**Quoted text**
Right on man. I just looked up "Sifu Kenneth Chung", & it looks like he's a student of Leung Sheung. Leung Sheung was one of Ip Man's first students, & the man who taught Leung Ting. (LT says Ip Man taught him, and that's _sort of true_, but really it was Leung Sheung who taught LT). Looks like you probably found a good school. Have fun!


----------



## dosk3n (May 7, 2010)

I dont really know much about LT style as my sifu trained under both Ip Chun and Ip Ching but we have recently had a student join who trained under a LT style WC and when we were doing some free style pad work he was getting me to try some stuff that they would do.

I agree with what was said before it is a very forward and beat the shizle straight of your oponent style. Lot of power put into it.

I can see some advantages in it but it is not the style I learn and I guess it wasnt for him wither since he has changed school.

Im not putting the style down at all please dont get me wrong there all I am saying is what was said already that it is the individuals spin on the style and at the end of the day once youve learnt it you put your own spin on it. 

If thats whats available do it as it may be the right style for you as a person. Then again it may not. Its all taste but you will never find out without taking that first step.


----------



## El_Nastro (May 7, 2010)

**Data excerpt**

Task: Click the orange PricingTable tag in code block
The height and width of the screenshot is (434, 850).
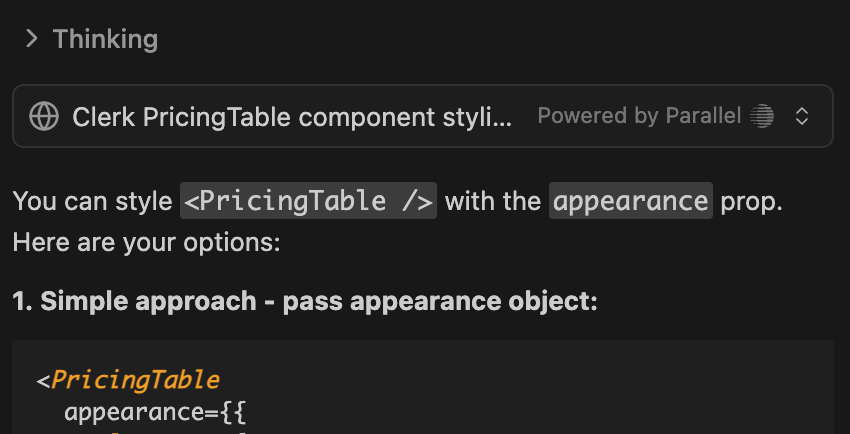Action: (135, 380)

**What you will do**
(A) Which people are named in the posts of the Wing Chun forum thread, not counting the posters' usernames?
(B) Pick up the Wing Chun forum thread after its final heading and write the post by El_Nastro that comes next.

**Results in order**
(A) Kenneth Chung, Leung Sheung, Ip Man, Leung Ting, Ip Chun, Ip Ching

(B)
dosk3n said:


> I dont really know much about LT style as my sifu trained under both Ip Chun and Ip Ching but we have recently had a student join who trained under a LT style WC and when we were doing some free style pad work he was getting me to try some stuff that they would do.
> 
> I agree with what was said before it is a very forward and beat the shizle straight of your oponent style. Lot of power put into it.
> 
> ...



Did you see the Fight Quest episode about Wing Chun? The guys learned from Leung Ting & his students. Here's how it went down: At the end of the episode when it was time to fight, both the Fight Quest guy and the Leung Ting student ran straight at each other and basically tried to out-chainpunch the other guy. 

They just sort of ran into each other throwing chain punches as fast and as hard as they could, which is the typical Leung Ting approach.

My problem with this approach is: what's the point of all that chi sau practice if you're not even going to try to use any of it? If the only thing you do is try to overwhelm your opponent with punches, why bother to do chi sau at all?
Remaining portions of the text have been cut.